You would never believe that my one year bloggerversary is approaching, and I am only now racking up enough entries that most people might produce in about a week. But yunno, its all about the quality.

So, I thought this was an opportune time to reveal a deep dark secret about myself. I have a big problem, yep, a big foot problem.

Phew, there, I have said it.

This genetic abnormality is the purely the fault of my father, who has like about a size 13 men’s foot. My younger brother is lucky enough to inherit this trait too, he has about a size 15 men’s foot. My younger sister takes after my Mum and has lovely size seven or eight feet. And then there is me with my size twelves. Ugh. This means that not only is it almost impossible to find shoes, but it is absolutely fucking impossible to find nice shoes. I have my one shoe shop in Melbourne that stocks half passable shoes, but you have to be lucky.

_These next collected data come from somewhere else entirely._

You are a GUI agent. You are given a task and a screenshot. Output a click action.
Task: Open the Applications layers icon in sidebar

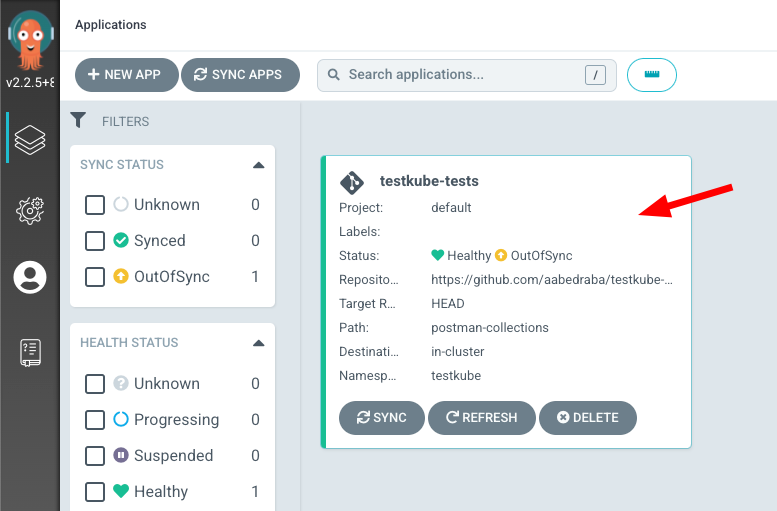pyautogui.click(x=30, y=139)
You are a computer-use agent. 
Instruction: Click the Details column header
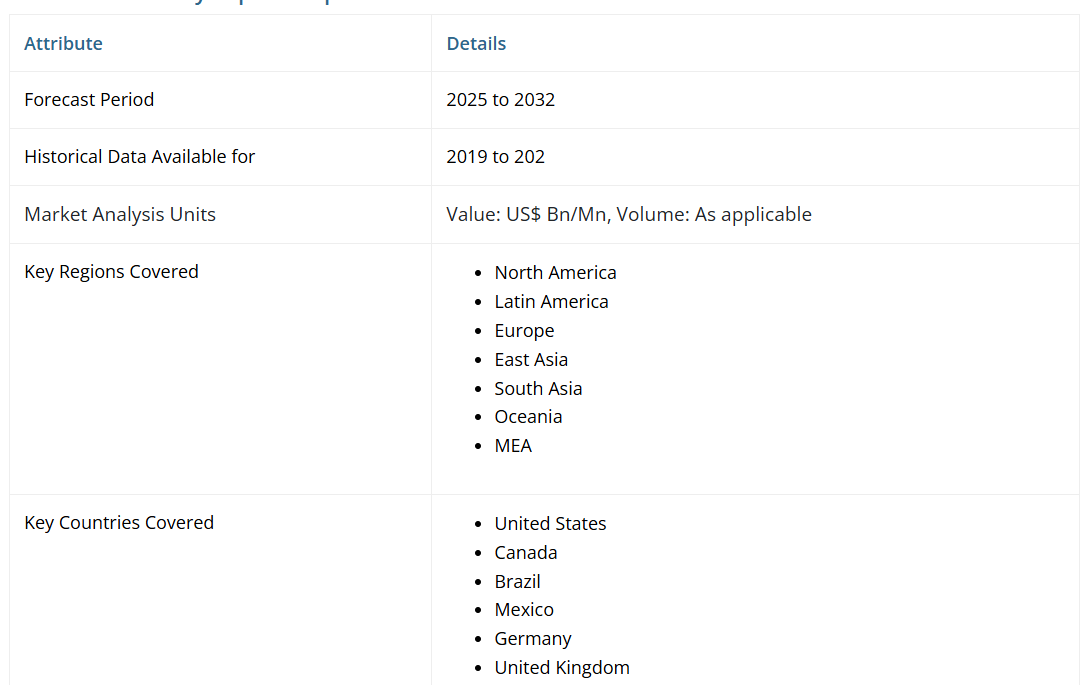click(x=476, y=43)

And then what can you do about big feet, short of chopping off your toes? I guess there is the ancient Chinese binding tradition, which I think they do from a young age and it completely cripples them, so that’s not really an option.

This was all brought home to me last night watching Sex and the city. Or is that Sex in the city? Anyway, whatever Carrie and her co-horts call it, they all have amazing shoes. I think one of her lines last night was something like “A girl has a right to her shoes” or something equally as ridiculous but it nearly made me cry. Cause although I’m sure I couldn’t actually walk in the Manalo’s Carrie runs around New York in, and I may also baulk at paying US$485 for shoes, and I didn’t actually like her shoes that much last night anyway, I’d at least like the option of buying some if I wanted to. Sniff.